Homework 3

Instructions Do exercises 5.1, 5.2, 5.3, 5.4 and 5.7 in the Hyndman book. Please submit your Rpubs link as well as your .pdf file showing your run code.

5.1)

#Produce forecasts for the following series using whichever of NAIVE(y), SNAIVE(y) or RW(y ~ drift()) is more appropriate in each case: Australian Population (global_economy), Bricks (aus_production), NSW Lambs (aus_livestock), Household wealth (hh_budget) and Australian takeaway food turnover (aus_retail).

# Load the dataset
data("global_economy")
data <- global_economy
#head(data)
data_filter <- data |>
  filter(Country == "Australia") |>
  select(Population)
data_filter |>
  autoplot(Population) +
  labs(title= "Australian Population Over Time", y = "People")

#Bricks aus_production

# Filter and visualize the data
data <- aus_production
data_filter <- data |> select(Bricks)
data_filter |> autoplot(Bricks) + labs(title= "Bricks Production Over Time", y = "Production")

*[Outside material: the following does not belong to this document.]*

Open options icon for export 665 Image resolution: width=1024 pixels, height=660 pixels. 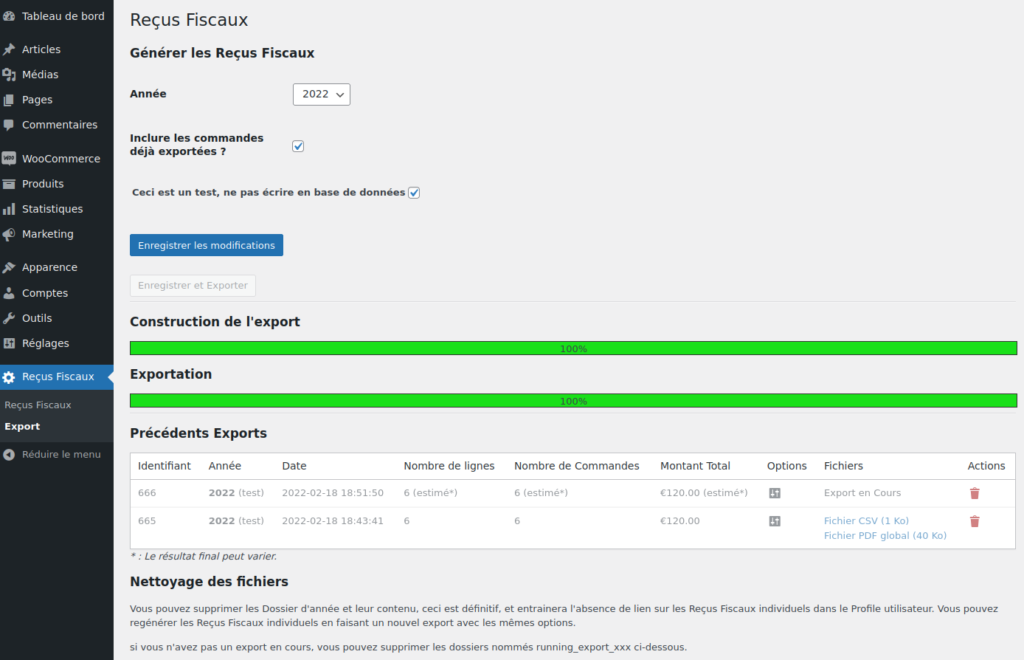click(x=774, y=521)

## Warning: Removed 20 rows containing missing values or values outside the scale range
## (`geom_line()`).

# Forecast using SNAIVE
bricks_forecast <- data_filter |> model(SNAIVE(Bricks)) |> forecast(h = "2 years")
autoplot(bricks_forecast) + ggtitle("Bricks Forecast")

## Warning in max(ids, na.rm = TRUE): no non-missing arguments to max; returning
## -Inf

## Warning in max(ids, na.rm = TRUE): no non-missing arguments to max; returning
## -Inf

## Warning: Removed 8 rows containing missing values or values outside the scale range
## (`geom_line()`).

#NSW Lambs (aus_livestock)

# Filter and visualize the data
data <- aus_livestock
data_filter <- data |> filter(Animal == "Lambs") |> select(Count)
data_filter |> autoplot(Count) + labs(title= "NSW Lambs Over Time", y = "Count")

# Forecast using SNAIVE
lambs_forecast <- data_filter |> model(SNAIVE(Count)) |> forecast(h = "2 years")
autoplot(lambs_forecast) + ggtitle("NSW Lambs Forecast")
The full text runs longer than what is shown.